SOURCE DATA >>

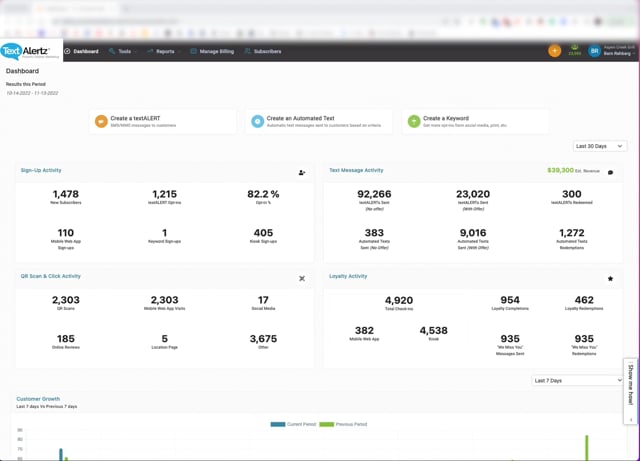Go to Manage Billing
640x461 pixels.
[x=212, y=51]
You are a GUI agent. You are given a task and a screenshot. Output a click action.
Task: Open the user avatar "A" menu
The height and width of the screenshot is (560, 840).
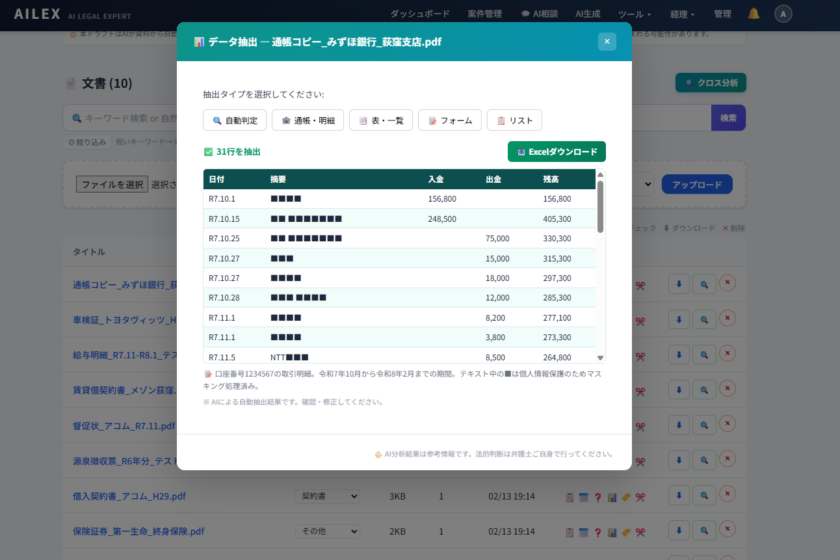[784, 14]
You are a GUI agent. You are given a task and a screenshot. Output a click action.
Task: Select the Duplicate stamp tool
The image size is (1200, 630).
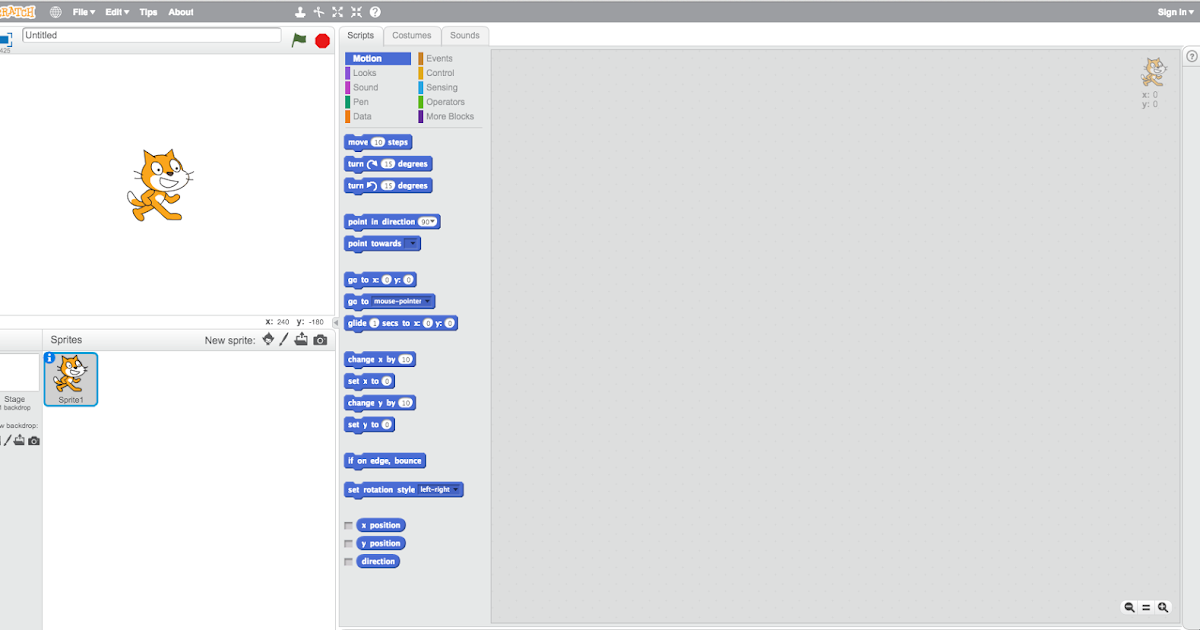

PROBLEM TO SOLVE >>
Setting the pictures aside, return exactly the lines from the line with "The height and" through the last line of the listing above.

YOUR RESPONSE >>
The height and width of the screenshot is (560, 840).
[784, 14]
You are a GUI agent. You are given a task and a screenshot. Output a click action.
Task: Select the Duplicate stamp tool
The image size is (1200, 630).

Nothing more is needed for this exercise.